La Comédie politique, 22 mai 1881
Le même journal insiste ainsi sur le caractère opportuniste de l’opération française et dénonce un usage de l'argent du contribuable au profit d’intérêts privés :
“Le traité donne implicitement raison à la société marseillaise [...] dans l’affaire de l’Enfida” ; “Les ministres ont envoyé là-bas nos soldats [...] pour favoriser des entreprises industrielles aux bénéfices desquelles ils sont associés dans une large mesure.”
“L’affaire de Tunis est un vol qualifié” déclare quant à lui le journal de gauche L'Intransigeant (27 septembre 1881)
Une du 5 juin 1881 comparant Jules Ferry à un Robert Macaire, personnage fictif, symbole de l’affairiste sans scrupule
Une offensive orchestrée
Sur le terrain, les événements s'enchaînent. Le 15 avril 1881, l’armée française en Algérie reçoit le signal de départ pour le Kef et Souk el Arba [actuelle Jendouba] qu’elle atteint le 27 du même mois. L’objectif est de soumettre la population et d’occuper les villes militairement.
“Les chasseurs à cheval montant au galop les rues du Kef”
L’Illustration, 21 mai 1881
Sadok Bey envoie l’héritier du trône, son frère Ali Bey, à la tête de 3000 hommes dans la zone du nord-ouest. Les sources divergent quant à la raison de cette opération. Les troupes sont peut-être censées montrer à l’armée française que le bey a la volonté de pacifier la frontière et de protéger les intérêts français. Ou il s’agit plutôt d’une manœuvre afin d’affronter les troupes françaises s’il le faut, ou du moins de surveiller leurs agissements. Les 30.000 hommes mobilisés côté français sont cependant trop nombreux pour une confrontation équilibrée.
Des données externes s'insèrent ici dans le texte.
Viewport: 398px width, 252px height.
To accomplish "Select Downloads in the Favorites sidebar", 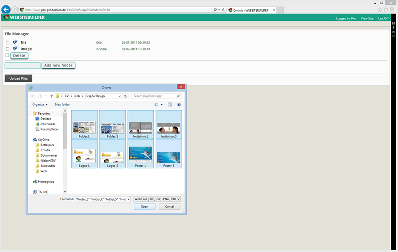I will click(48, 124).
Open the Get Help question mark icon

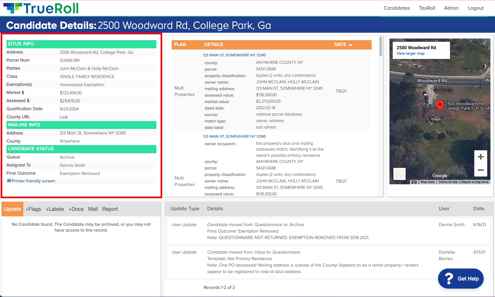[x=449, y=278]
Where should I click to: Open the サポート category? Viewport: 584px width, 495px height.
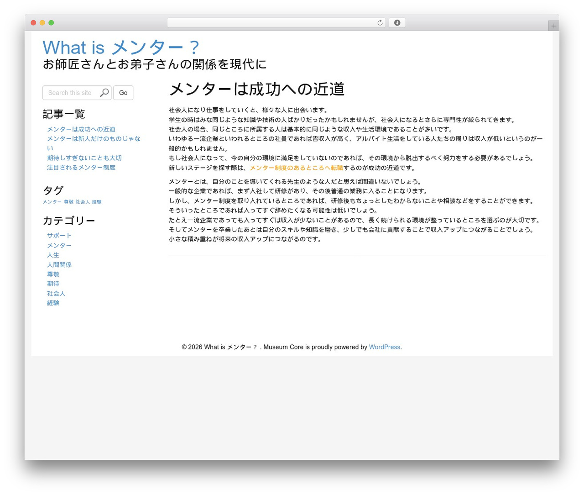pos(59,236)
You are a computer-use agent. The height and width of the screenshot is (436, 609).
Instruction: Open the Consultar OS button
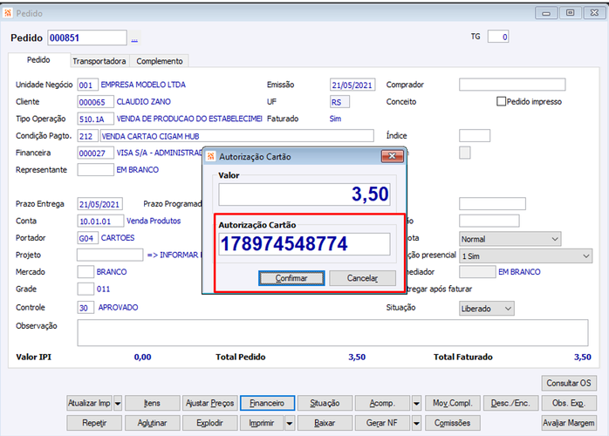[569, 383]
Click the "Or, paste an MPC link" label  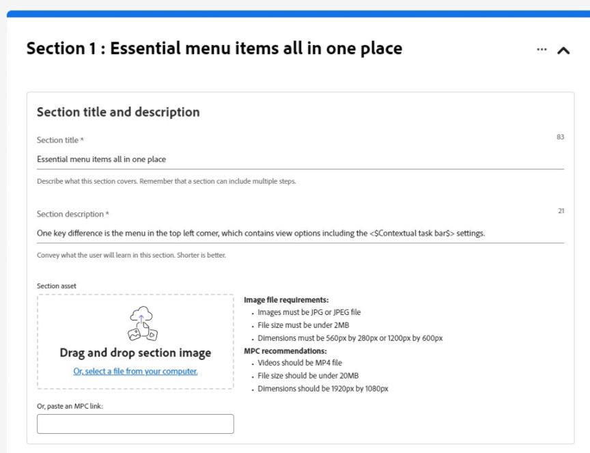tap(68, 407)
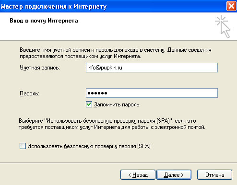Image resolution: width=237 pixels, height=185 pixels.
Task: Click the wizard cursor icon in header
Action: click(x=223, y=26)
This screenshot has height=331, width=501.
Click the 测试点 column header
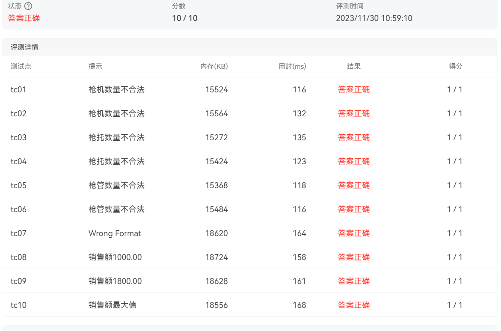coord(21,66)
Le 29 avril, Tabarka est bombardée par des unités de flotte française. Du côté de Bizerte, trois navires arrivent le 1er mai depuis Marseille et Toulon, trois autres bateaux arrivent depuis Bône [actuelle Annaba]. Le général Bréart est à la tête du convoi de 35.000 hommes. Bizerte est prise et l’armée occupe la route jusqu’au Bardo. Le 11 mai, le général reçoit le texte du traité sous forme de dépêche chiffrée depuis Paris dans son campement à la Manouba. Le 12 mai, sa cavalerie encercle Ksar Saïd. Il s’agit donc d’une véritable occupation militaire, violente et conquérante.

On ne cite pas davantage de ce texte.